Relapsing Kikuchi-Fujimoto Disease With Hemophagocytic Lymphohistiocytosis

Kikuchi-Fujimoto disease is a rare, benign, and self-limited disease of uncertain etiology, affecting mostly young female patients. It usually manifests as posterior cervical lymphadenopathy and fever. Its diagnosis is based on typical histopathological changes after the exclusion of other diseases such as lupus, lymphoma, or infectious lymphadenitis. The authors present a 47-year-old female patient with recurring episodes of high fever, urticarial rash, myalgia, arthralgia, fatigue, sore throat, and generalized lymphadenopathy. Blood tests showed increased inflammatory parameters and positive antinuclear antibodies. In the two times the patient was admitted to the hospital there were no infectious agents isolated. The patient didn't fulfill the criteria for diagnosis of lupus or any other autoimmune disease and there was also no evidence of lymphoma or other neoplastic diseases.
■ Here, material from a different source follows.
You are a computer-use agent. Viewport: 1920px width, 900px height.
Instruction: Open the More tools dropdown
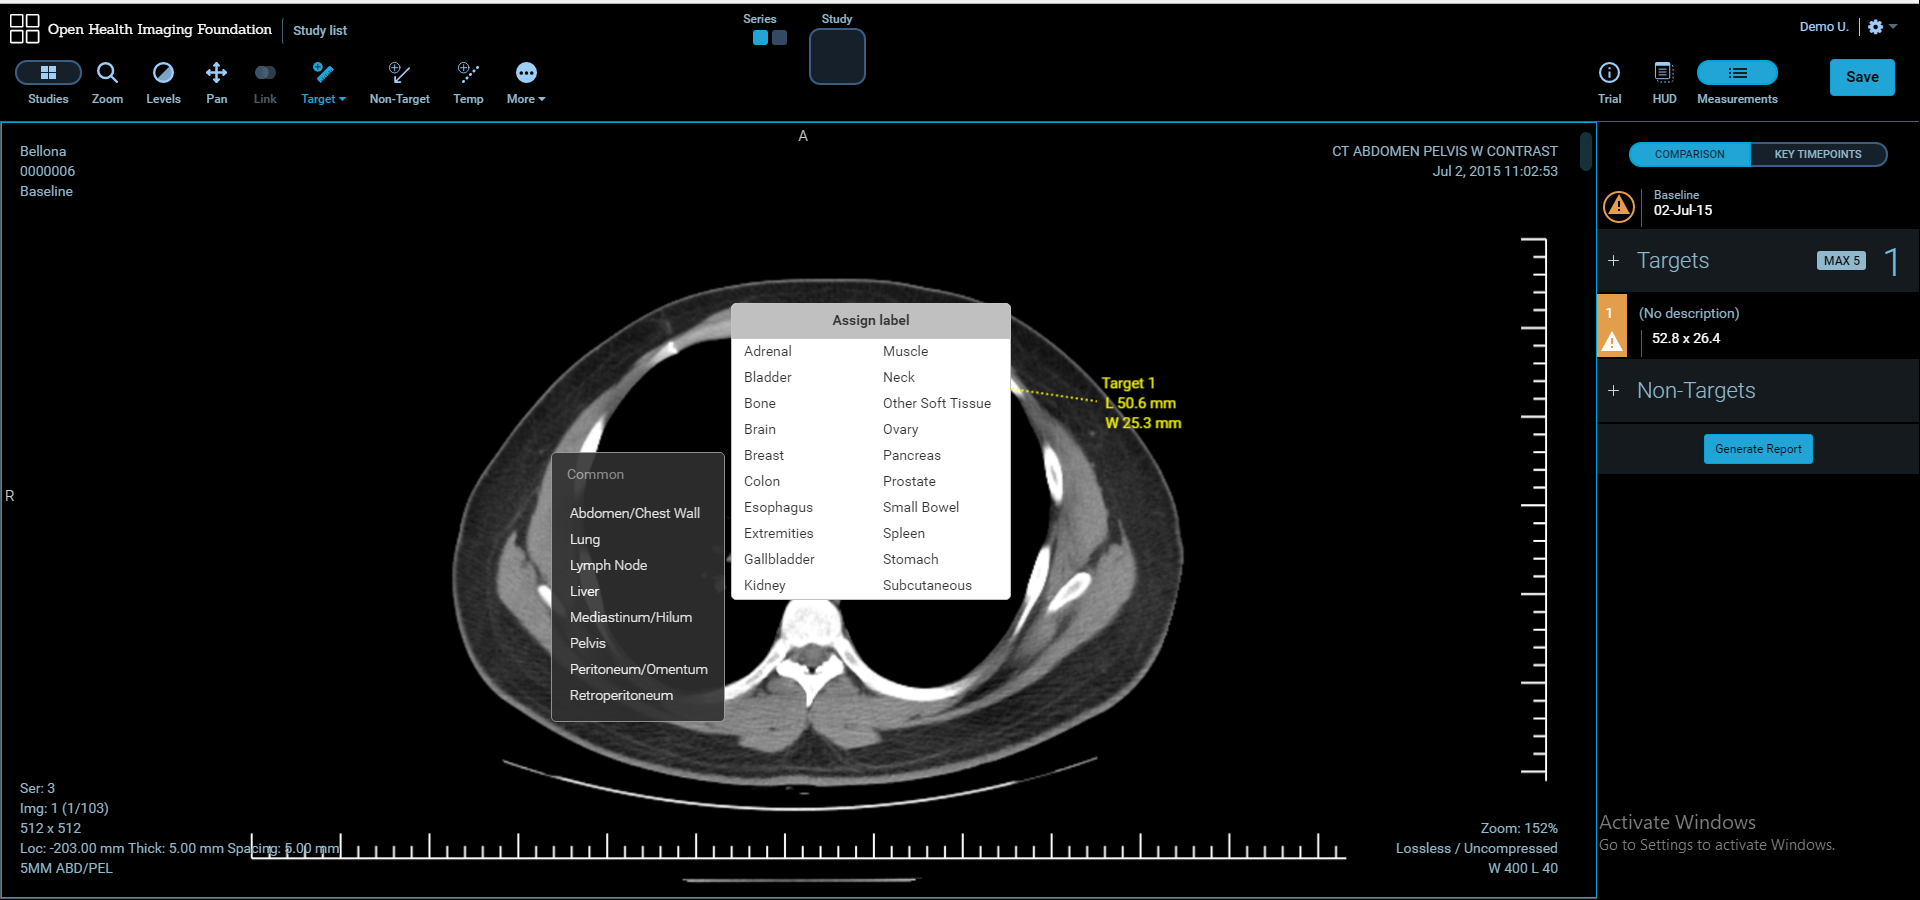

A positron emission tomography/computed tomography (PET/CT) was performed at the first and second hospitalizations, showing generalized lymphadenopathy. At the first hospitalization, a mediastinal lymph node biopsy was obtained, excluding lymphoproliferative or granulomatous disease. During the course of the second hospitalization, a cervical lymph node was excised for biopsy, the histopathological changes of which suggested the diagnosis of Kikuchi-Fujimoto disease. The clinical course was complicated by hemophagocytic lymphohistiocytosis, with a significant increase in inflammatory markers and liver dysfunction. The patient was treated with prednisolone 1 mg/kg/day, with complete resolution of clinical and biochemical changes.